What Sort of Trickery They Might Employ
- Using only their finger to brush, and then wetting their toothbrush as evidence that they've brushed. Some of the real smarty-pants in the bunch might put toothpaste on the brush and then wash it off, so the brush smells all minty if you're checking. Smart, huh!?
- Merely turn the sink on, run the toothbrush underneath it to get it wet, and to make it sound like they're brushing.
- If using an electric toothbrush with a timer, they might just wet the toothbrush and run it for the allotted time. It's easy to trick mom and dad this way, when the little smiley-face on the tooth brush says they did such a great job!

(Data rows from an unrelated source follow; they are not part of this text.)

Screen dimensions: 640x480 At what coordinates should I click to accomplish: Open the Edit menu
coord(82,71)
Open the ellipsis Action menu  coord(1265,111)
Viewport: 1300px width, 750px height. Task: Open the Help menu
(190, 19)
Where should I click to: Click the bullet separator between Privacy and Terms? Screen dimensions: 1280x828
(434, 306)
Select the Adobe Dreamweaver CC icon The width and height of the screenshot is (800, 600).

- Brush, but without toothpaste. Sometimes kids just can't stand the taste or texture of toothpaste, and this is a way to get around that.
Why Do They Do It?
Usually, fake brushing isn't an every day occurrence. Sometimes moments of pure laziness or tiredness can result in a child acting up. They're also doing what kids do – test boundaries.
What Sort of Solutions Are There?
- Keep the bathroom door open. Faking is a lot easier when the door is closed. This simple tip alone can keep them brushing, and limit boundary tests.
- Have them brush just after dinner to set a routine, and so they've brushed long before their tired. This also helps to eliminate late-night snacking as well. Or, if they get a snack before bed, have them brush immediately afterward.
- If they're still young enough, have your kids sing while brushing their teeth. It's impossible to hide the fact that one isn't brushing when singing at the same time. Even finger brushing stands no chance!
- Brush at the same time your kids brush. Sure, this may be an inconvenience, but a family brushing together is a good thing. Kids love to mirror habits, and this doesn't stop once they're no longer a toddler. P.S. This can also eliminate your late-night snacking habit!